HORP&B Chicago Case against Makers of the Duragesic Pain Patch
Hours after a Sanford, Florida jury awarded $13.3 million to the family of a 34-year-old woman who died while wearing a Duragesic Fentanyl Pain Patch, my firm, Heygood, Orr, Reyes, Pearson & Bartolomei began trial in a Chicago state court jury on behalf of the family of Janice Dicosola of Cicero, Illinois. The 38-year-old woman died in 2004 while wearing a Duragesic Pain Patch, manufactured by Alza Corporation and distributed by Janssen Pharmaceutica Products.
Lead attorney for the family and Partner of HORP&B, Jim Orr, was quoted in Bloomberg.com as saying, “Each patch has enough fentanyl in it to kill 10 300-pound men.” My firm is asking the jury to award $25 million to the DiCosolo family. Fentanyl, the active ingredient in the Duragesic Pain Patch, is an opioid medication that is 100 times stronger than morphine. A leakage defect in certain lots of the patch has caused numerous deaths from overdose throughout the country.
My firm was the first to win a federal case against the makers of any fentanyl pain patch. The jury awarded the family of 28-year-old Adam Hendelson $5.5 million last year in a West Palm Beach federal court.
Please see the Bloomberg.com article below:
J&J Pain Patch Gave Woman Fatal Dose, Lawyer Tells Chicago Jury
Bloomberg.com
Trials/Appeals
October 30, 2008
A Johnson & Johnson unit's defective pain-killing patch delivered a fatal overdose to a 38-year-old woman, her family's attorney told a Chicago jury at the start of a wrongful-death trial.
Janice DiCosolo, a mother of three from Cicero, Illinois, died in February 2004 from toxic effects of the drug fentanyl, the active ingredient in the Duragesic trans-dermal patch made by Alza Corp. and distributed by Janssen Pharmaceutica Products, according to a complaint filed by her husband, John.
"Each patch has enough fentanyl in it to kill 10 300-pound men," John DiCosolo's attorney, Jim Orr, told a Chicago state court jury of seven men and seven women in his opening statement yesterday. Orr asked the jury to award $25 million to the DiCosolo family.
The patches generated $1.16 billion in sales last year for Johnson & Johnson, the world's largest maker of medical devices. The DiCosolo trial began a day after a Florida jury awarded more than $13 million to the family of Susan Hodgemire, a 34-year-old mother of five who died after using a Duragesic patch in 2002.

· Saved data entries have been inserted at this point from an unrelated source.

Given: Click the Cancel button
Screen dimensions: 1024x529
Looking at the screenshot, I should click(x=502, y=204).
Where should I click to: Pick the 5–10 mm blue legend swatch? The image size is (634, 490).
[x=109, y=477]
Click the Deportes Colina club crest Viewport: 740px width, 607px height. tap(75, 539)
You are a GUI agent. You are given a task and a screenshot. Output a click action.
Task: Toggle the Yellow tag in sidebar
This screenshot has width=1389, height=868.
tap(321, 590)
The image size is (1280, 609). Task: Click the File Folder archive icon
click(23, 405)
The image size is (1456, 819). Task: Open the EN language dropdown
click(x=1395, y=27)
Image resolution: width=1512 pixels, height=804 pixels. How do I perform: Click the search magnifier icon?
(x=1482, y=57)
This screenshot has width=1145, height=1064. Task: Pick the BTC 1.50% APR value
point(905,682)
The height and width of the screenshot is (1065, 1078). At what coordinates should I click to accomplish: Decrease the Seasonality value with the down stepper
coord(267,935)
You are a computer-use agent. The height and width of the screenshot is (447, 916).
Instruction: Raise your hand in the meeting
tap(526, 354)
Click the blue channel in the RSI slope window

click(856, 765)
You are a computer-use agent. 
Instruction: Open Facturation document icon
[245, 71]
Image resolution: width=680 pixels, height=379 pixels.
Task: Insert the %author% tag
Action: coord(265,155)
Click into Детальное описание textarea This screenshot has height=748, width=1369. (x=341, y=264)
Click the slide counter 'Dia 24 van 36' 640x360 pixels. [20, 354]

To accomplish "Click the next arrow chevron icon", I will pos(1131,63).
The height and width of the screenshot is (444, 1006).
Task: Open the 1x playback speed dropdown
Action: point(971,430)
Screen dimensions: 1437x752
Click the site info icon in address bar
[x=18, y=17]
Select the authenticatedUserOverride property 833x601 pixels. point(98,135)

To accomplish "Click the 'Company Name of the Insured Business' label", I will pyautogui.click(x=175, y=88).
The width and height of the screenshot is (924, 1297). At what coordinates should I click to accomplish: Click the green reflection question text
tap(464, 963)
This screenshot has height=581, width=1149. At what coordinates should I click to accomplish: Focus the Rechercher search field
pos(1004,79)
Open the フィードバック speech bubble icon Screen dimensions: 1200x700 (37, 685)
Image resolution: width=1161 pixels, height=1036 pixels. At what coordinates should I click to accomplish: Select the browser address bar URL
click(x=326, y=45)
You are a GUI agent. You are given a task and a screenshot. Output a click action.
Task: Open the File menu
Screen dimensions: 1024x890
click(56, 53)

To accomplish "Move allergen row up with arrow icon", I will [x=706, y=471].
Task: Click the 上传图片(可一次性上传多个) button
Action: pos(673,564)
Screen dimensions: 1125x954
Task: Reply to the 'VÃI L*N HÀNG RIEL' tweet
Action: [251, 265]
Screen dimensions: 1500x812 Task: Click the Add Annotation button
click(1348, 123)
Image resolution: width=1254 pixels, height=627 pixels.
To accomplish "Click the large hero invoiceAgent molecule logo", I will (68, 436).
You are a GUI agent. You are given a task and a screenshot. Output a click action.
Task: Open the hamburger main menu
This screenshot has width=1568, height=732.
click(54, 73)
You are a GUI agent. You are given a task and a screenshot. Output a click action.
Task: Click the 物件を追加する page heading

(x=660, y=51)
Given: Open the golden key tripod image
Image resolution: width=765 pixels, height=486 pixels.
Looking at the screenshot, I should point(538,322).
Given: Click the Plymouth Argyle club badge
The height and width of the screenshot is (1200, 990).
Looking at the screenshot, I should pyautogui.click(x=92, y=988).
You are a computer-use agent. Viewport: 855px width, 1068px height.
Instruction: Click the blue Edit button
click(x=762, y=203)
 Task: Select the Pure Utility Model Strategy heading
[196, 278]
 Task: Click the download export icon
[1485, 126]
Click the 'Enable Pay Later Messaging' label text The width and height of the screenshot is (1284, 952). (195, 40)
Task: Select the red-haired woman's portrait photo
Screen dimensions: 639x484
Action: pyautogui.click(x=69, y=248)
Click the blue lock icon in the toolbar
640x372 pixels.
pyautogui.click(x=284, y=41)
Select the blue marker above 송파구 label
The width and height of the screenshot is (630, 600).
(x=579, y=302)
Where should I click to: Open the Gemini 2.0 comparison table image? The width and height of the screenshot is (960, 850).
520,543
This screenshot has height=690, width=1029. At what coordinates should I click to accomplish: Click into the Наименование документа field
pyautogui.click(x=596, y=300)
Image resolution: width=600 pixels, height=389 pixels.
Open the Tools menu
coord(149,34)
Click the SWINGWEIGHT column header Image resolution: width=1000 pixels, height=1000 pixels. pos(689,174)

Fentanyl is a pain killer that is 100 times more powerful than morphine, according to Orr, an attorney in the Dallas firm of Heygood, Orr, Reyes & Bartolomei. Janice DiCosolo was found wearing one of the patches when she died. Her husband's lawyers said the product was defectively made and that Alza and Janssen should be held strictly liable for her death.
The specific patch blamed for DiCosolo's death wasn't defective, attorneys for the units said in a July 30 court filing. The elevated levels of fentanyl found in her bloodstream in a post-mortem examination flowed from her organs after she died and weren't from the patch, they said.
Janssen recalled one Duragesic lot in February 2004, one day after DiCosolo died, because of improper sealing, defense lawyer David Sudzus wrote in that filing. The patch worn by DiCosolo was from that lot, he said.
The case is DiCosolo v. Janssen Pharmaceutica, 04L5351, Cook County, Illinois Circuit Court, Law Division (Chicago).